_Problem requirements_
Update the listing from the line that contains "Select the Hand tool" through the line that contains "will [407, 40]." by changing "dropdown" to "menu". Give only those lines, with everything else left as it is.

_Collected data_
══════════
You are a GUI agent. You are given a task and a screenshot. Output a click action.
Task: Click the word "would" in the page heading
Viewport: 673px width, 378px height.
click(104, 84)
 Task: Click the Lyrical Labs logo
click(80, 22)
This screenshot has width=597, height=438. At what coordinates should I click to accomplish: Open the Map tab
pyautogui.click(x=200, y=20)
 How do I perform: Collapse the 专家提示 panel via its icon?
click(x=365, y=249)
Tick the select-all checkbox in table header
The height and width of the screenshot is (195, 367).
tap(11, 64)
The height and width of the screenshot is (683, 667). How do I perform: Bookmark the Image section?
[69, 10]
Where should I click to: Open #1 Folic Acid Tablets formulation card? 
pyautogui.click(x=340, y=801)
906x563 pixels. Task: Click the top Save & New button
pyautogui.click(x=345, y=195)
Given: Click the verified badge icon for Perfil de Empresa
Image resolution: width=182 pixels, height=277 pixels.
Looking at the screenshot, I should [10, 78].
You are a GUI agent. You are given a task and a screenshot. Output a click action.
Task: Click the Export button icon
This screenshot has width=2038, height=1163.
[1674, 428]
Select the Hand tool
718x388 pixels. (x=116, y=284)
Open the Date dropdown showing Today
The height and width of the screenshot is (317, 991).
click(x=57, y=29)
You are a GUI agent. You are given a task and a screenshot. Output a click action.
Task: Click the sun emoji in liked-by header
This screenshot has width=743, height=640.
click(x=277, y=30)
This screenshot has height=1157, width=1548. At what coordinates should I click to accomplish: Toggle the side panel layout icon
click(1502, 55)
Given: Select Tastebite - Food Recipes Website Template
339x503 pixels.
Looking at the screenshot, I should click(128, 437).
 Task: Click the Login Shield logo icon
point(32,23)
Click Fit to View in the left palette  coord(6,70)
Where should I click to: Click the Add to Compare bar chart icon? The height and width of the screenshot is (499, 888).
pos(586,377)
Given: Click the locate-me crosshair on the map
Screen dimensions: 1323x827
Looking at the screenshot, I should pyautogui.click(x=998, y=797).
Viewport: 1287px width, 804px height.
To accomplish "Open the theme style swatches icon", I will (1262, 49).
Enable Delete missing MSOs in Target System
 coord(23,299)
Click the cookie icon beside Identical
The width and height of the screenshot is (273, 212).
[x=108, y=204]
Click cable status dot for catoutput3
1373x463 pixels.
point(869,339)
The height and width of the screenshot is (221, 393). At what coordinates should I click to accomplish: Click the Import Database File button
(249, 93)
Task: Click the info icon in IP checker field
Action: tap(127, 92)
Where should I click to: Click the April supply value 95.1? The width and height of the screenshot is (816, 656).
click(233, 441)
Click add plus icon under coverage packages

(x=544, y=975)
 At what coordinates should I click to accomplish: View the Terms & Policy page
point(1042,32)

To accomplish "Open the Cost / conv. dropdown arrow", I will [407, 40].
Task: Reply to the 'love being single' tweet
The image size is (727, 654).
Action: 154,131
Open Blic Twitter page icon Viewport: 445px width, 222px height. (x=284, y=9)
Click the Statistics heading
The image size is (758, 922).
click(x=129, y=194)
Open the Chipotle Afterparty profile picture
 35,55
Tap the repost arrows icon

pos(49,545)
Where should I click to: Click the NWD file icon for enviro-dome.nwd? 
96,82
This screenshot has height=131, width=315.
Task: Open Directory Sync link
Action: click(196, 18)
══════════
_Solution to this exercise_
Select the Hand tool
718x388 pixels. (x=116, y=284)
Open the Date menu showing Today
The height and width of the screenshot is (317, 991).
click(x=57, y=29)
You are a GUI agent. You are given a task and a screenshot. Output a click action.
Task: Click the sun emoji in liked-by header
This screenshot has width=743, height=640.
click(x=277, y=30)
This screenshot has height=1157, width=1548. At what coordinates should I click to accomplish: Toggle the side panel layout icon
click(1502, 55)
Given: Select Tastebite - Food Recipes Website Template
339x503 pixels.
Looking at the screenshot, I should click(128, 437).
 Task: Click the Login Shield logo icon
point(32,23)
Click Fit to View in the left palette  coord(6,70)
Where should I click to: Click the Add to Compare bar chart icon? The height and width of the screenshot is (499, 888).
pos(586,377)
Given: Click the locate-me crosshair on the map
Screen dimensions: 1323x827
Looking at the screenshot, I should pyautogui.click(x=998, y=797).
Viewport: 1287px width, 804px height.
To accomplish "Open the theme style swatches icon", I will (1262, 49).
Enable Delete missing MSOs in Target System
 coord(23,299)
Click the cookie icon beside Identical
The width and height of the screenshot is (273, 212).
[x=108, y=204]
Click cable status dot for catoutput3
1373x463 pixels.
point(869,339)
The height and width of the screenshot is (221, 393). At what coordinates should I click to accomplish: Click the Import Database File button
(249, 93)
Task: Click the info icon in IP checker field
Action: tap(127, 92)
Where should I click to: Click the April supply value 95.1? The width and height of the screenshot is (816, 656).
click(233, 441)
Click add plus icon under coverage packages

(x=544, y=975)
 At what coordinates should I click to accomplish: View the Terms & Policy page
point(1042,32)

To accomplish "Open the Cost / conv. menu arrow", I will [407, 40].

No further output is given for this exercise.